▶ _Exercise brief_
Go through the data below. List every line that holds the word "question".

Pixel coordinate grounding data
- Opening Delimiter -
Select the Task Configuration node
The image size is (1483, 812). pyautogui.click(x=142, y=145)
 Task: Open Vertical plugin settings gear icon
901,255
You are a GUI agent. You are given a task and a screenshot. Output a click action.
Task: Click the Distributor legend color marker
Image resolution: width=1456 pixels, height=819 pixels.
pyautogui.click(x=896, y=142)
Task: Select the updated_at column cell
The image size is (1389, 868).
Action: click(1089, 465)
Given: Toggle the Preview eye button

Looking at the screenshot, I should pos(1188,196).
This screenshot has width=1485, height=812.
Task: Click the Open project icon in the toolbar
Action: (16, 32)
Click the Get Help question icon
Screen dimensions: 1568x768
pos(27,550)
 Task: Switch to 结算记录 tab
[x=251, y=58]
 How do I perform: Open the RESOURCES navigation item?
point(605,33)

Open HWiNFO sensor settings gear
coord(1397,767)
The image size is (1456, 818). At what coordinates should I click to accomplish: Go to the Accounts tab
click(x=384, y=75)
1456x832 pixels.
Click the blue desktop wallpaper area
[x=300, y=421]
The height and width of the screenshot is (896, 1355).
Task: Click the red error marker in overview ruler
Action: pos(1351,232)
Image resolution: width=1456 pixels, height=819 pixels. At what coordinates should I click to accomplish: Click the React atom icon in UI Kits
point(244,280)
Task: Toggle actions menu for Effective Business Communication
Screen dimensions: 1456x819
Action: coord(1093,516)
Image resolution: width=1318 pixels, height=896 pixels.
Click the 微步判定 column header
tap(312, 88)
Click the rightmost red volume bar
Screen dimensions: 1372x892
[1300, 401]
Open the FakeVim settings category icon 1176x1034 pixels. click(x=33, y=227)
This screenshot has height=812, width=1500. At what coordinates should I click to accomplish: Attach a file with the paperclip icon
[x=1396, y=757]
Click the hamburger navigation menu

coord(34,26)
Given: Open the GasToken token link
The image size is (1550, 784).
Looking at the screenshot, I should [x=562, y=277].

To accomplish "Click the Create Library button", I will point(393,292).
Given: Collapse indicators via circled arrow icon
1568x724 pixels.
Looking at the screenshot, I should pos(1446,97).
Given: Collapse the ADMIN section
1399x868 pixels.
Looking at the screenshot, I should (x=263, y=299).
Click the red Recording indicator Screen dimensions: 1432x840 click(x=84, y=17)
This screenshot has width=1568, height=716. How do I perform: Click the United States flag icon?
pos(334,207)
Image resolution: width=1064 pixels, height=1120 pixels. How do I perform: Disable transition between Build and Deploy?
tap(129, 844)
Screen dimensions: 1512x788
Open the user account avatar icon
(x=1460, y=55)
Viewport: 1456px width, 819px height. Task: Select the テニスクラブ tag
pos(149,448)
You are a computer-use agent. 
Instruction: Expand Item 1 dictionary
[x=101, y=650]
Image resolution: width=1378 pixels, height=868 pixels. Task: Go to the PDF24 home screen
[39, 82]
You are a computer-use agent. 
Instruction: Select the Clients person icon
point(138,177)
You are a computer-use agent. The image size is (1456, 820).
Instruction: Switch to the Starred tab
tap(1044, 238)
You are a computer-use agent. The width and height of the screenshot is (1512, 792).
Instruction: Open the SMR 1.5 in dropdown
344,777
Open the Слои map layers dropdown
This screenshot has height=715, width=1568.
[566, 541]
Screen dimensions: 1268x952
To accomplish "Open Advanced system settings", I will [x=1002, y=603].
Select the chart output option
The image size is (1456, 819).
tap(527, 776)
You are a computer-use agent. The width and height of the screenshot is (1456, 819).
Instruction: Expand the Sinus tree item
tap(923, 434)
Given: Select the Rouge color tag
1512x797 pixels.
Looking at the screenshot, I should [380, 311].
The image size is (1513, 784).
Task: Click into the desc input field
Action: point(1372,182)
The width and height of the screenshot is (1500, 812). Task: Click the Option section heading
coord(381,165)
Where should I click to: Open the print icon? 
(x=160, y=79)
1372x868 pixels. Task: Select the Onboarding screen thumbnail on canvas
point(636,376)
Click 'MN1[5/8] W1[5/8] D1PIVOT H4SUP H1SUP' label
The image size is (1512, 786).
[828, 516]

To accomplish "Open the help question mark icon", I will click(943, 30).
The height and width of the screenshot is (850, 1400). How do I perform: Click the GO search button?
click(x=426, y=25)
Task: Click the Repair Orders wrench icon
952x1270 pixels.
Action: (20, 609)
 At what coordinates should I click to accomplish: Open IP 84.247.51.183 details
- Closing Delimiter -
▶ _Solution to this task_
Click the Get Help question icon
To accomplish "Open the help question mark icon", I will click(943, 30).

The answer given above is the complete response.